Hillary entregará servidor privado de e-mail à Justiça

A pré-candidata democrata à Casa Branca entregará o servidor privado de e-mail usado durante sua atuação como secretária de Estado, entre 2009 e 2013, à Justiça

Washington – A pré-candidata democrata à Casa Branca, Hillary Clinton, entregará o servidor privado de e-mail usado durante sua atuação como secretária de Estado, entre 2009 e 2013, ao Departamento de Justiça.

Em entrevista à emissora “CNN” nesta terça-feira, o porta-voz de Hillary, Nick Merrill, disse que a ex-secretária de Estado pediu aos seus advogados que também entreguem todos os e-mails oficiais enviados ao longo dos cinco anos que passou no governo.

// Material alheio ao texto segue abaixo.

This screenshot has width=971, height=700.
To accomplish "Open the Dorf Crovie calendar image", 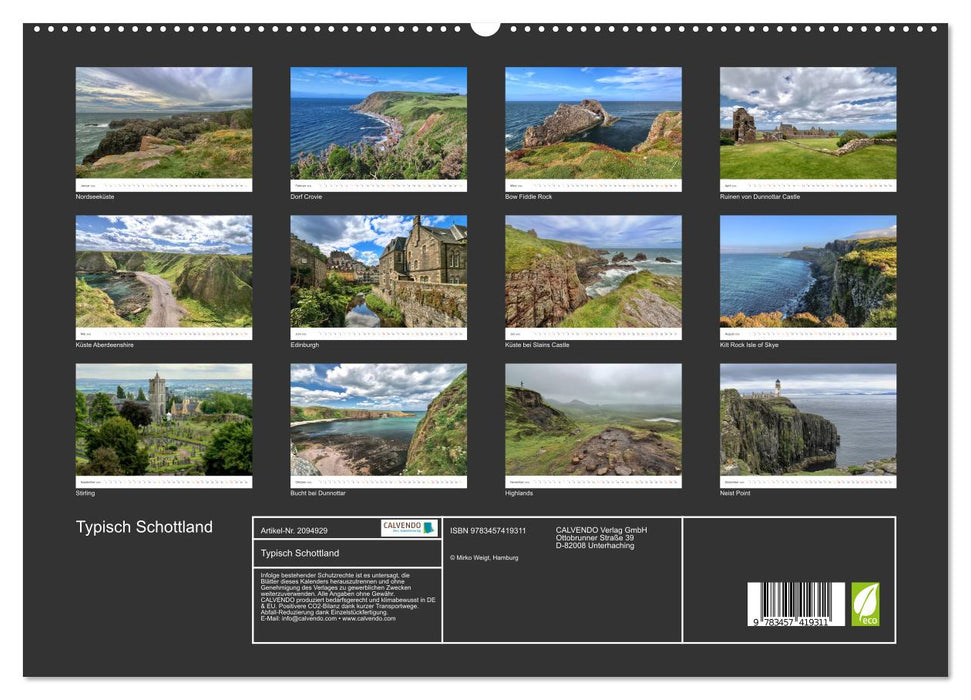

“Ela se comprometeu a cooperar com a consulta sobre a segurança do governo. Se houver mais perguntas, seguiremos respondendo-as”, indicou o porta-voz da favorita nas pesquisas à indicação do Partido Democrata para as eleições presidenciais de 2016.

Na semana passada, o “Washington Post” publicou que o FBI está verificando a segurança da configuração do servidor pessoal de e-mail de Hillary para garantir que ele não está exposto a ataques de hackers.

A polêmica começou pouco antes de a ex-primeira-dama apresentar a candidatura às primárias democratas. Após a revelação de que tinha usado sua conta privada de e-mail para assuntos de interesse nacional, Hillary entregou mais de 55 mil páginas de conversa para serem revisadas e divulgadas pelo Departamento de Estado.

O Congresso dos EUA, pressionado pelas reivindicações dos republicanos, também abriu uma investigação sobre o caso.

O Departamento de Estado informou hoje que apenas dois dos e-mails divulgados por Hillary, que sempre alegou que eles não continham informação confidencial, deveriam ser classificados como “top secret”.

A favorita nas primárias democratas para as eleições de 2016 concordou em participar de uma audiência na Câmara dos Representantes, marcada para o dia 22 de outubro, para falar sobre o uso do servidor privado de e-mail e sua gestão durante o ataque ao consulado americano em Benghazi, na Líbia, em 2012.